14 avril 2015

Blanche Lochmann (société des agrégés) dans "Valeurs actuelles" : "Le latin et le grec : « Une école d’humilité et de discernement »"

 

Le latin et le grec : « Une école d’humilité et de discernement »

Les langues anciennes souffrent depuis longtemps : les dotations attribuées aux établissements ne permettent pas le maintien des sections de latin et de grec ; la diminution du nombre de candidats de lettres classiques a conduit à réunir les deux Capes de lettres en un seul, sans autre réflexion sur la question. L’on peut désormais être professeur de lettres sans avoir appris le latin. Un enseignement de culture antique, comme le prévoit la réforme du collège, est une bonne idée s’il est également suivi par tous et si ne se cache pas, derrière un intitulé trompeur, une nouvelle illustration de l’évolution délétère de l’école qui remplace peu à peu l’instruction — c’est-à-dire la formation d’un être capable d’avoir une pensée droite et autonome — par la diffusion de contenus hétéroclites sans liens dont personne ne gardera aucun souvenir. Permettant la formation de l’intelligence et de la sensibilité, l’étude de la langue est le fondement de l’enseignement des langues anciennes.

Elle est d’abord une méthode. “Faire” du latin ou du grec, c’est accepter de rencontrer l’inconnu, se soumettre à une tournure d’esprit différente, s’oublier soi-même. La version est un exercice d’humilité et de patience : il s’agit de traduire le plus fidèlement possible, sans autre objectif que de servir quelqu’un d’autre que soi. Et quel bonheur d’avoir rendu leur beauté à une scène riante des Amours d’Ovide ou à la brutalité sanglante d’un combat homérique ! Le texte se matérialise sous vos yeux, la distance s’abolit ; mais vous n’avez pas rapproché le texte de vous, vous avez fait l’effort de devenir romain ou grec, l’espace d’un instant. En traduisant, vous avez aussi exercé votre capacité de discernement : il a fallu trancher, choisir, retenir une solution parmi d’autres. Écrivant ensuite vos propres textes, vous retrouverez ces rythmes, ces accents pour traduire vos pensées, vous pèserez chaque mot, les considérant comme si un autre les avait écrits, corrigeant inlassablement, jusqu’à être satisfait d’avoir exprimé le plus exactement ce que vous aviez à dire, après avoir acquis la ferme certitude qu’il était juste et important de le dire ainsi.

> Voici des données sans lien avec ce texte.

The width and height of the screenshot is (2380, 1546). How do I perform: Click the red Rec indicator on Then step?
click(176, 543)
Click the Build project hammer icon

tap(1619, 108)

Outre cette exigence dans le maniement de la langue qui fait aujourd’hui défaut à nos élèves, ce que le ministère lui-même reconnaît, il est une autre vertu dans la découverte des textes anciens par l’apprentissage de la langue : la formation de la sensibilité. Le travail sur la langue originale permet d’apporter aux élèves un investissement intellectuel et sensible à la hauteur des émotions et sensations propres à leur âge. Les pièces tragiques les plus violentes, les scènes de guerre les plus sanglantes sont toujours, au cours de leur déroulement, commentées, expliquées par les personnages eux-mêmes : la littérature antique excelle à déchaîner les passions autant qu’à les mettre à distance. Ces oeuvres, loin de la mièvrerie des littératures enfantines, sont susceptibles de transporter les adolescents dans une violence qu’elles leur donnent, dans le même temps, les moyens de combattre et de surmonter. Elles leur permettent ensuite, par imitation, d’exercer leur esprit critique sur des sujets moins épineux, moins susceptibles d’incidents que la récente actualité. Le père d’Admète refusant de donner sa vie pour son fils, autorisé par Apollon à faire descendre quelqu’un aux Enfers à sa place, est-il raisonnable ou égoïste ? César avait-il raison de franchir le Rubicon ?

Aucun élitisme dans cet exercice pratique de l’humilité, de la rigueur et du dépassement de soi. Malheureusement, la disparition de l’étude des langues anciennes dans le second degré va de pair avec la dégradation de l’adjectif “littéraire” souvent employé par les juristes et les scientifiques pour désigner un discours flou, dépourvu de construction et de méthode. Sans grec ni latin, le français perd son ossature, l’école court le risque de la mièvrerie, du manque de rigueur et de discernement, de l’oubli.